■ WORK INSTRUCTION ■
When you reach the line that contains "Screen dimensions: 1456x827", set down that line and every one after it through the end of the records, exactly as written and with no pictures.

INFORMATION SHOWN Block Start

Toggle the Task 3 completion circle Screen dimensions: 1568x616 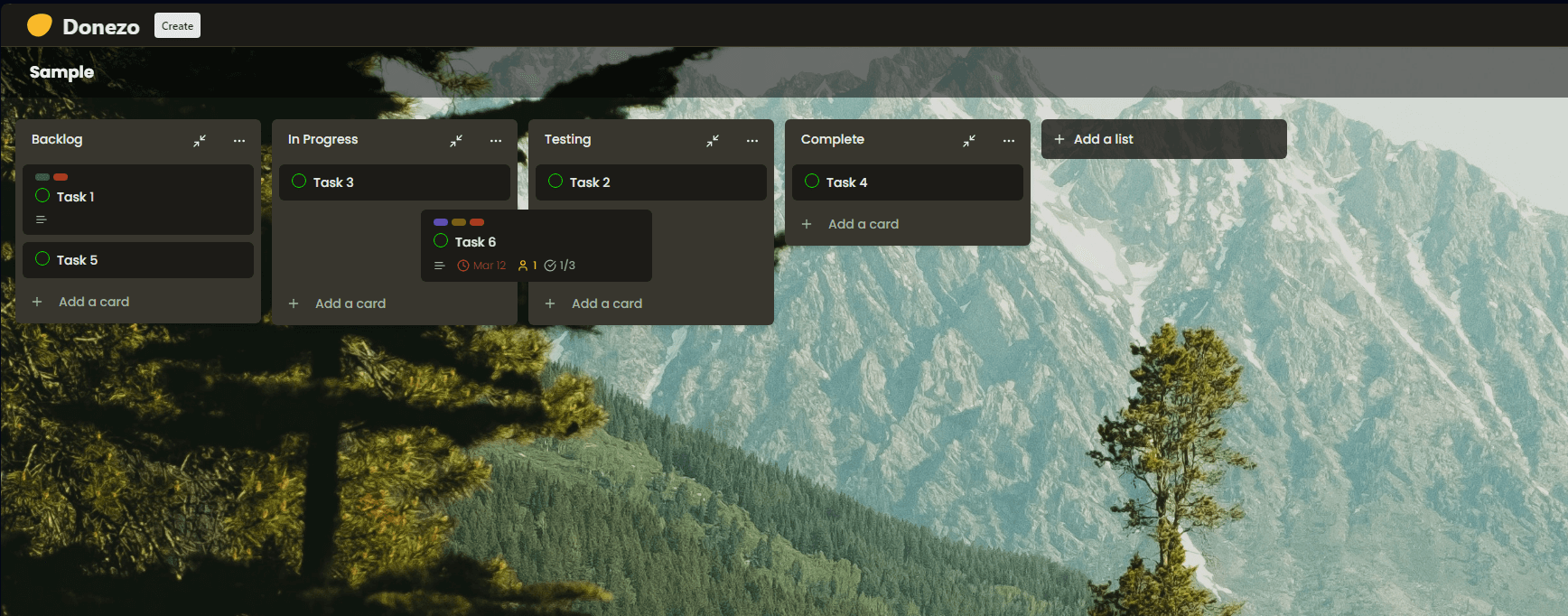(x=299, y=182)
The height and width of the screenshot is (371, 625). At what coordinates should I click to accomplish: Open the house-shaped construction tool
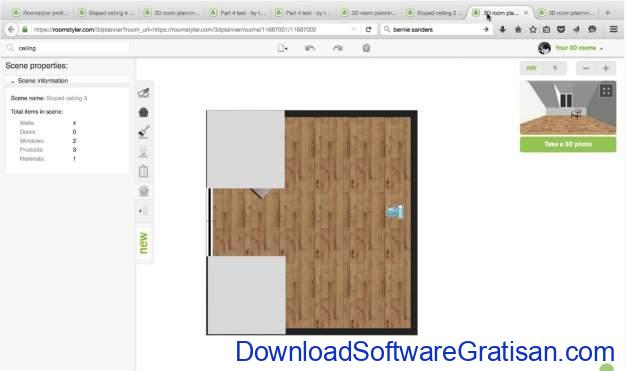[x=143, y=112]
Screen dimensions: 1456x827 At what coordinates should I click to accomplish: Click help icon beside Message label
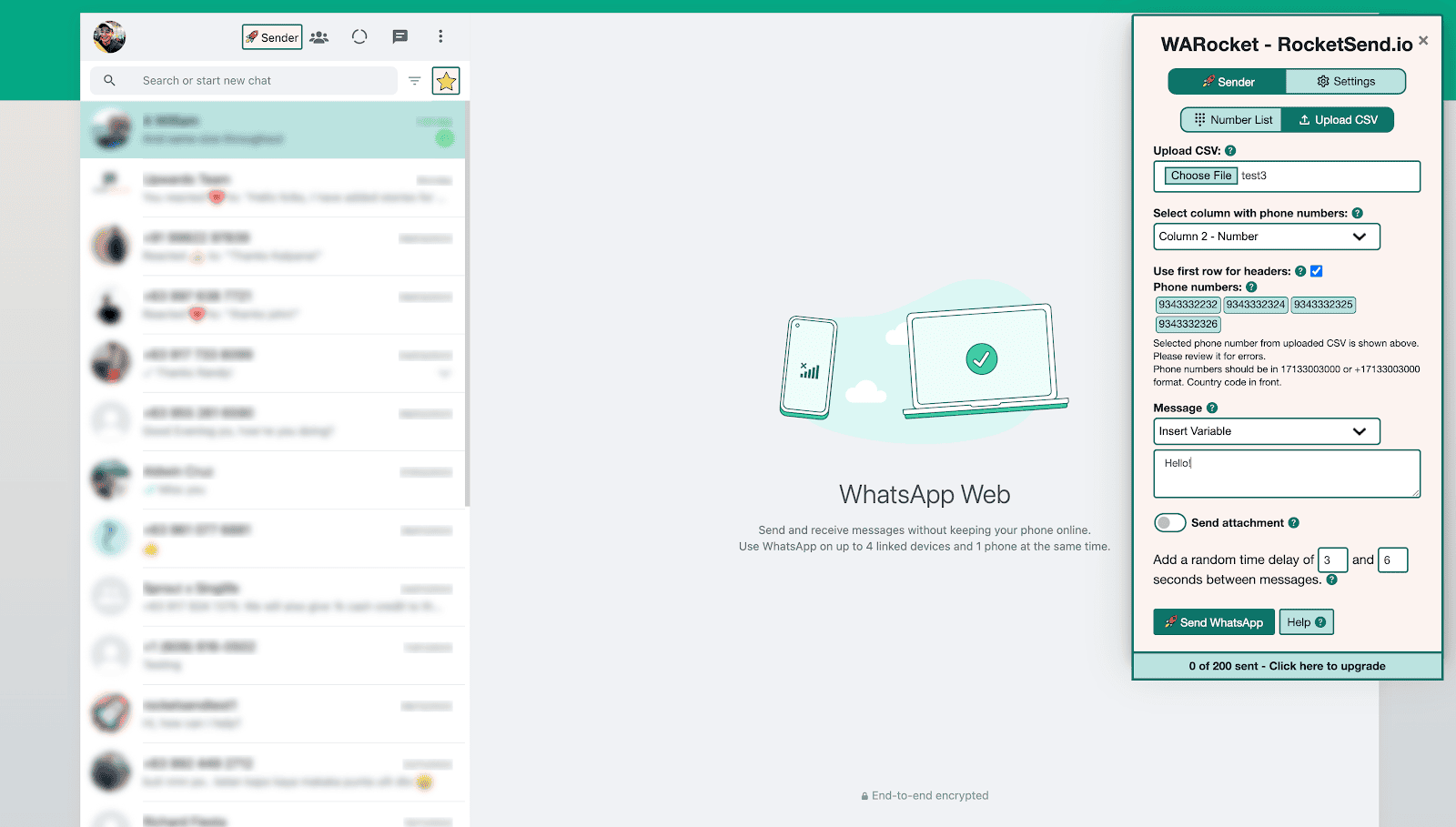click(1212, 408)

INFORMATION SHOWN Block End

■ TASK SOLUTION ■
Screen dimensions: 1456x827 At what coordinates should I click to accomplish: Click help icon beside Message label
click(1212, 408)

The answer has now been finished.